Colocamos em discussão o território, para o grupo. Ele ainda é visto em contexto relativo, privilegiando pontos negativos da população: o usuário de drogas que só participa dele em função do uso de drogas. Como o Sistema Único de Saúde (SUS) recomenda a democratização da saúde, a população de um determinado território pode recusar-se a receber a ação programada ou mesmo ser a inserida nos serviços. Por exemplo, os redutores de danos narram experiências em que os dependentes químicos se recusam a freqüentar um serviço referenciado por eles (o CAPSad está incluído) porque as ações ou serviços estão impregnados com verdades preconceituosas sobre eles e seus problemas.

Outro exemplo citado: o CAPSad, desde o seu início, carrega o estigma social de que alguns de seus usuários podem sofrer a má influência de outros mais comprometidos com as drogas ou vícios sociais, como tráfico, delinqüência, mendicância. Citam o fato da instituição ainda funcionar de forma imediatista, como apagar fogo principalmente nas situações de demanda pessoal de determinado usuário. Quando isso acontece, a equipe toda se mobiliza para a resolução, e quando esta resolução chega por outro setor, como o judiciário, fica mais caracterizado o imediatismo, pois este setor exige respostas imediatas e não está preocupado com a problematização, mas com a resolução do problema. Algumas medidas exigidas pelos setores jurídicos e sociais estão em desacordo com a mudança assistencial preconizada pela RS.

Na reflexão do grupo, a política do SUS não dá conta das questões sociais que envolvem a saúde e sua diversidade. As instituições de saúde ainda hoje funcionam em grande parte fora dos princípios da RS, e não promovem mudanças sociais efetivas. Os outros setores com os quais a Saúde se articula, não conhecem os princípios da RS. Os profissionais acreditam que as ações dos serviços já nascem contaminadas culturalmente por velhos preconceitos estabelecidos socialmente. A RS veio para tentar resgatar a Saúde na época em que esta estava perdida, e também para fazer um corte epistemológico do entendimento sobre questões de Saúde. Este desafio ainda não se concretizou.

Por estas reflexões provocadas no grupo, a idéia construída é que o CAPSad carrega em suas bases a visibilidade negativa de uma instituição para excluídos socialmente, cuja oferta gera a forma de pedido dos usuários: benefícios sociais, moradia ou abrigo, alimentação, internação, remédio, banho, roupas limpas, sapatos, passe-livre para se locomoverem na cidade, emprego. Esses benefícios fundamentam-se sempre em uma necessidade imediata. A instituição gera o pedido e oferece a resposta à demanda, os profissionais perceberam o quanto isso contribui para a falta de adesão ao tratamento, porque não confronta o sujeito em suas necessidades. Entenderam que o discurso da inclusão social também passa pela escolha do sujeito.
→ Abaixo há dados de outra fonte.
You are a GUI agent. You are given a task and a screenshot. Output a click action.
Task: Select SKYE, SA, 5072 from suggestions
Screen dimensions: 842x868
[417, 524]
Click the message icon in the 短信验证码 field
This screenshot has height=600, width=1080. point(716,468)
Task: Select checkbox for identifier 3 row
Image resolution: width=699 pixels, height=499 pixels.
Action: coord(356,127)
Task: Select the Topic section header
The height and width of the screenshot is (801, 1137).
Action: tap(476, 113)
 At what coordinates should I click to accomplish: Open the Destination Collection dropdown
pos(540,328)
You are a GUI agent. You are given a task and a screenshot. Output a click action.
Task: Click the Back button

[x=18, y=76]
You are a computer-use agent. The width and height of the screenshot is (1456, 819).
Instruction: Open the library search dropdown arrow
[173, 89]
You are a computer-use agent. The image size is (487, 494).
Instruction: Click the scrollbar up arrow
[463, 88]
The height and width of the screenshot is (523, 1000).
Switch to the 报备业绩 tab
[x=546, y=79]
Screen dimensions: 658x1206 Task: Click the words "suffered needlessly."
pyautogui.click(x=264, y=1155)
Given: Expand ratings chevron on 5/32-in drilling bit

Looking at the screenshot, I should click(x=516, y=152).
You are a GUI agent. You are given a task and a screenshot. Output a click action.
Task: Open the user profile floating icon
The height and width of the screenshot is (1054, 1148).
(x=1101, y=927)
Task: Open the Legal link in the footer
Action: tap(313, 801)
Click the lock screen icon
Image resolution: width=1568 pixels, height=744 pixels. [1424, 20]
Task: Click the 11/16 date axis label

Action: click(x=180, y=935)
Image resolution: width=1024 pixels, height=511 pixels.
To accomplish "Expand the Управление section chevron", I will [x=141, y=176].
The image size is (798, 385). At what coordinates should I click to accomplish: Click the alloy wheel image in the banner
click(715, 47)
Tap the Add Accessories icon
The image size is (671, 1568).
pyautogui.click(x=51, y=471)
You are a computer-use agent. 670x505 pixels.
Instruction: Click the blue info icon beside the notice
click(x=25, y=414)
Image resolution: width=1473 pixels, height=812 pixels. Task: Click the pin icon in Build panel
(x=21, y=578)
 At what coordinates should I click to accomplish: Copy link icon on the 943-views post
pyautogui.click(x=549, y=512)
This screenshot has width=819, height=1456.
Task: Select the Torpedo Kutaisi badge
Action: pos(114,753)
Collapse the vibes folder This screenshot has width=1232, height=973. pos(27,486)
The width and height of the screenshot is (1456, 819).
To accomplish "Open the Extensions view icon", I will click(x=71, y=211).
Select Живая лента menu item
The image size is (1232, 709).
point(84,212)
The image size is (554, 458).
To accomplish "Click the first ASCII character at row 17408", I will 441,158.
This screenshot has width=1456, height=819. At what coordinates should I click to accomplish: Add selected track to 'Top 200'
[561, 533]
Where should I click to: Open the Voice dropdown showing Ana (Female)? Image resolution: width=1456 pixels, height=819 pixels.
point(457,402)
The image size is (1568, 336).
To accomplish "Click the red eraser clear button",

Segundo Costa-Rosa (2006) a Demanda Social8 aparece na encomenda solicitada à instituição. São os pedidos, os sintomas, os conflitos, as queixas, que serão interpretadas mediante um não-sabido. É importante mediar esses pedidos, transformá-los em demandas sociais e não oferecer resposta de imediato e na forma individualizada. A Reforma Sanitária constitui-se em um campo de transformações na saúde, cuja teoria busca nas ações práticas, ainda carentes, a sua efetivação.